Très documentée, la BD est bourrée de clins d’œil, comme cette boîte de sardines qu’on aperçoit chez Lucie, en référence aux affiches de propagande placardées partout dans l’île pour inciter les couples à faire moins d’enfants. L’une d’entre elles figurait des enfants, trop nombreux, alignés dans une boîte de sardines entrouverte. "Je me suis dit qu’un tas de gens allait découvrir cette affaire par la BD, donc il fallait que ce soit le plus référencé possible", explique Sophie Adriansen, qui consacre les dernières pages du livre à une chronologie détaillée et publie aussi une liste de sources.

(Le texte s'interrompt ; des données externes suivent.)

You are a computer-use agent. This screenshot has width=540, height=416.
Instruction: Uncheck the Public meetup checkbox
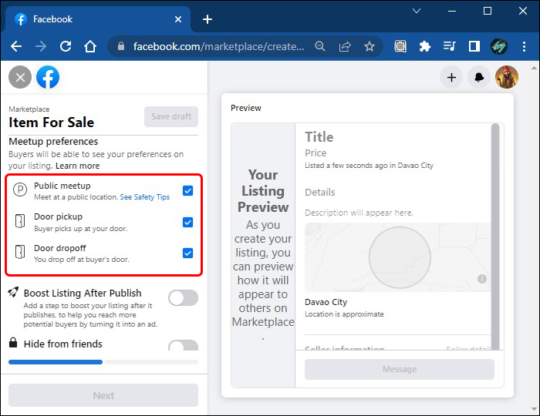coord(187,190)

À travers le personnage de Lucie, Outre mères raconte l’intime du drame, le deuil d’un bébé qui ne naitra jamais, la difficulté à porter plainte. Si tout ce qui lui arrive est basé sur des faits réels, Lucie est un personnage de fiction. "Il est impossible de trouver quelqu’un qui accepte de témoigner et dans les documents administratifs, les comptes rendus du procès, les femmes ne sont mentionnées qu’avec des initiales", regrette Sophie Adriansen.
Savaient-ils ?
L’autrice a choisi de mettre en scène un autre personnage, Marie-Anne, qui se bat pour la légalisation de l’avortement à Paris. Raconter ces deux histoires souligne un paradoxe : alors que l’IVG était encore considéré comme un crime en France et que des femmes luttaient pour le rendre légal, on forçait d’autres femmes à avorter. Situer en partie l’action dans le Paris des années 1970 permet aussi de rappeler que le scandale des stérilisations forcées, c’était hier. "Comme Lucie vivait dans des conditions très pauvres, ça aurait pu paraitre beaucoup plus lointain dans le temps que ça ne l’était", détaille Sophie Adriansen. Surtout, l’affaire de la clinique de Saint-Benoit est réunionnaise et l’autrice tenait à ce que l’indignation dépasse l’océan Indien. "Je me suis dit que si jusqu’ici ce scandale n’est pas sorti de l’île, c’est parce que Françoise Vergès est une autrice réunionnaise. Je me suis dit qu’il fallait mettre en parallèle les luttes dans l’Hexagone pour que ça intéresse le plus grand nombre", raconte-t-elle.
On peut avoir l’impression qu’on lit une histoire loin dans le temps et dans la géographie. Il faut se rappeler que c'était il n'y a pas si longtemps.
Anjale
Reste une question : savaient-ils ? Les politiques savaient-ils que des centaines d’avortements étaient pratiqués à la clinique de Saint-Benoît ? L’État a-t-il couvert les agissements des médecins ? La clinique de Saint-Benoit était dirigée par le docteur Moreau, un proche de Michel Debré, ancien Premier ministre du général de Gaulle et influent chef de file de la droite réunionnaise. C’est Michel Debré qui, s’inquiétant de la démographie de l’île, avait milité pour l’envoi d’enfants réunionnais dans la Creuse.
"Des milliers de femmes et de victimes attendent réparation. Moi, je considère que l’État a une responsabilité", tranche Sophie Adriansen. "On a l’espoir que le sujet ne soit pas juste effleuré, abonde Anjale. On espère peut-être soulever un peu plus d’indignation générale et arriver à ce qu’il y ait une vraie commission d’enquête cette fois-ci “. Car si en 2018 des députés ont voulu lancer une commission d’enquête sur les stérilisations et les avortements forcés, elle n’a jamais été créée.